Doch wie sieht die heutige Realität aus? Frauen sind inzwischen emanzipiert und lassen sich nicht mehr auf Haushalt und Kinder reduzieren, doch noch immer lastet ein großer Druck auf den Frauen. Denn meistens sind es junge, schlanke, durchtrainierte, weiße Frauen, die uns die Produkte oder Dienstleistungen näherbringen sollen. Auch nicht-binäre Menschen werden noch immer von der Werbung kaum angesprochen und schlicht ausgeschlossen. Diversität sieht anders aus! Einer Studie der Hochschule der Medien aus dem Jahr 2017 hat sich mit der Darstellung von Frauen in der Werbung in den Jahren 1996 bis 2016 befasst. Das Ergebnis: Es dominiert in der Werbung nach wie vor mit etwa 60 % die Darstellung von Frauen als jung (zwischen 25 und34 Jahre alt) und mit über 55 % die Verkörperung als Hausfrau, Ehefrau oder Mutter. Berufstätige Frauen werden nur zu knapp 14 % gezeigt, genauso wie ältere Frauen ab 45 (zwischen 1 und 5 %). Inzwischen gibt es zahlreiche Organisationen und Stellen, die sich gegen eine frauenfeindliche Werbung einsetzen, wie z.B. Terre des Femmes oder auch Pinkstinks. Dort gibt es ein eigenes Portal, um diskriminierende und sexistische Werbung melden zu können.
Eine weitere interessante Studie kommt vom Marktforschungsunternehmen Kantar von 2019. In dem Getting Gender Right Report geht es u.a. um die Außenwirkung von Frauen in der Werbung. Dabei wurden knapp 40.000 Konsumenten weltweit befragt. Laut eigener Aussage liegt die Werbebranche bei der gendergerechten Darstellung noch deutlich hinter den gesellschaftlichen Entwicklungen zurück. So sehen 45 % der Befragten die Darstellung von Frauen in der Werbung als unpassend und nicht dem Zeitgeist entsprechend an, was direkte negative Folgen für das Marketing und die Marke hat.
Die Werbeindustrie muss neue Wege gehen und den Mut besitzen, Menschen aus den stereotypischen Rollenmustern zu befreien. Einige wenige Firmen haben inzwischen ihre Marketingstrategie umgestellt und zeigen, dass neue Konzepte nicht mit einer schlechteren Vermarkung und Umsatz einhergehen.
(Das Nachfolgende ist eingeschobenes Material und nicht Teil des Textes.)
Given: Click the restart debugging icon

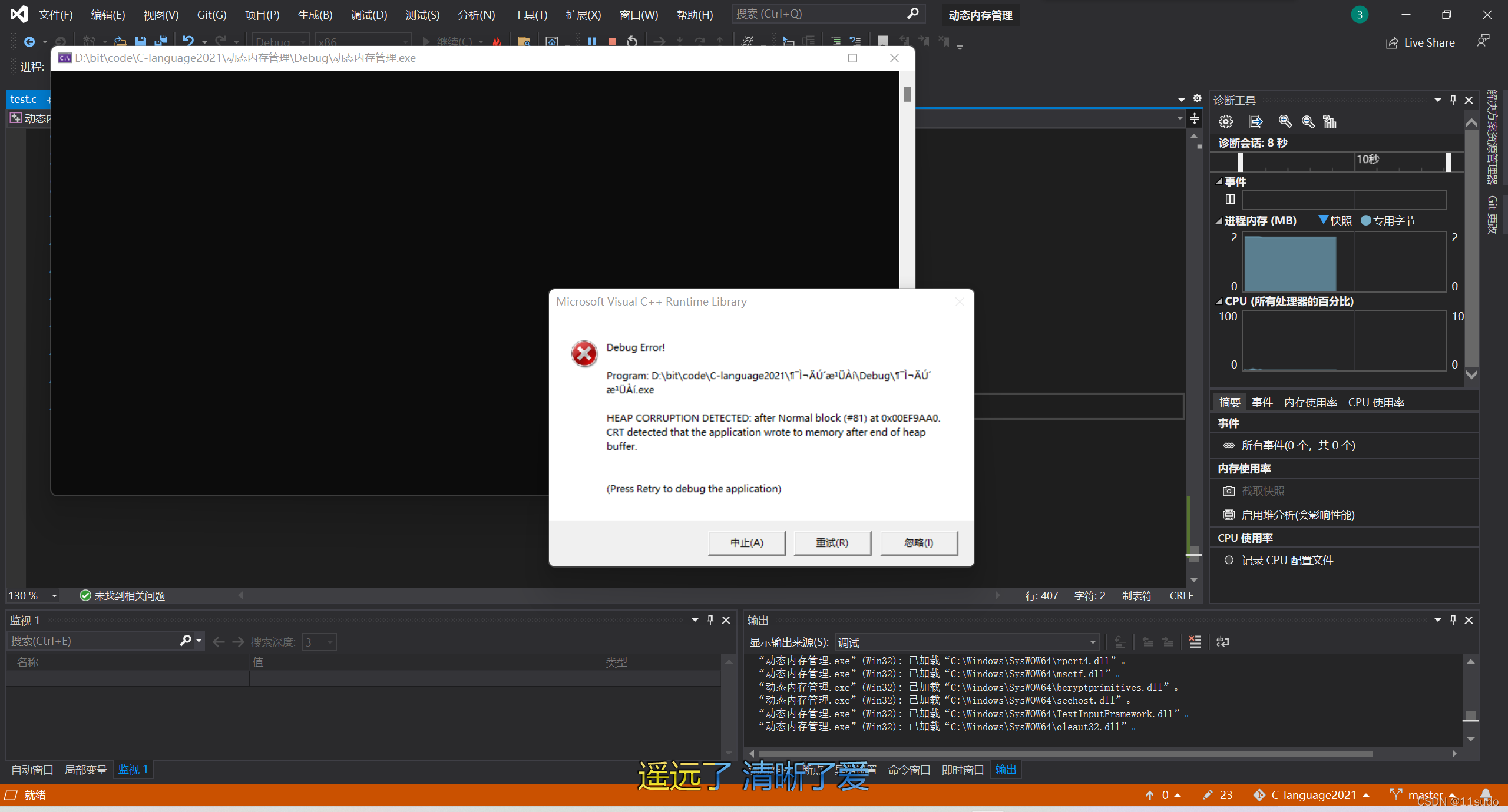Looking at the screenshot, I should coord(632,42).
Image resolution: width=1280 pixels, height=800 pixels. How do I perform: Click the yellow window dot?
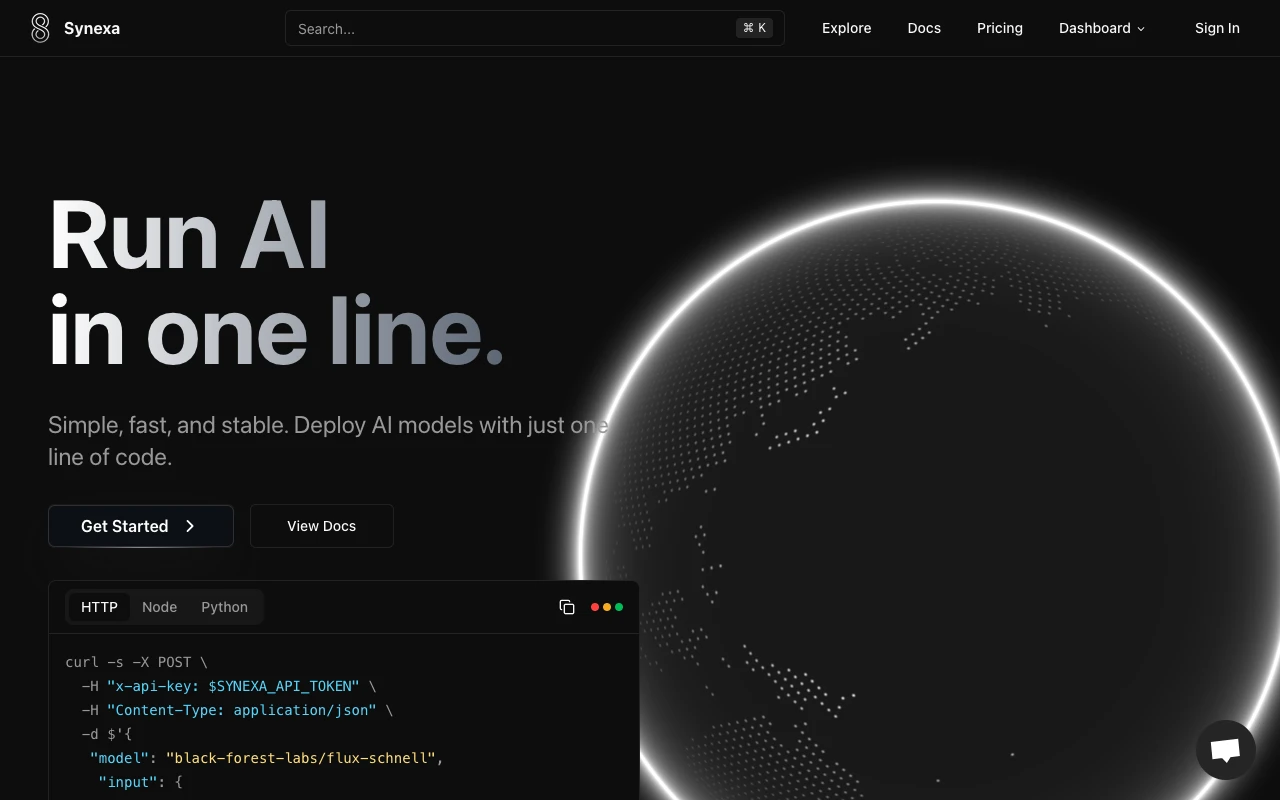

Ein weiterer Grund der noch immer problematischen Strategie der Werbung in der heutigen Zeit liegt im Marketing von Produkten. Die Entscheidung wird in der Führungsebene der Unternehmen getroffen und dort sitzen nach wie vor mehr Männer, als Frauen. In der Vermarktung ihrer Produkte und Dienstleistungen fehlt den Männern in der Führungsposition oft genug der ganzheitliche und auf die Frauen zugeschnittene Blick und das Verständnis für diese Zielgruppe. Es zeigt sich am Beispiel Frauen und Werbung sehr gut, wie wichtig und sinnvoll die Gleichstellung in Unternehmen ist und warum ein höherer weiblicher Anteil, vor allem in den Führungspositionen nicht nur für die Wirtschaft, sondern auch für die Gesellschaft ein echter Gewinn wäre.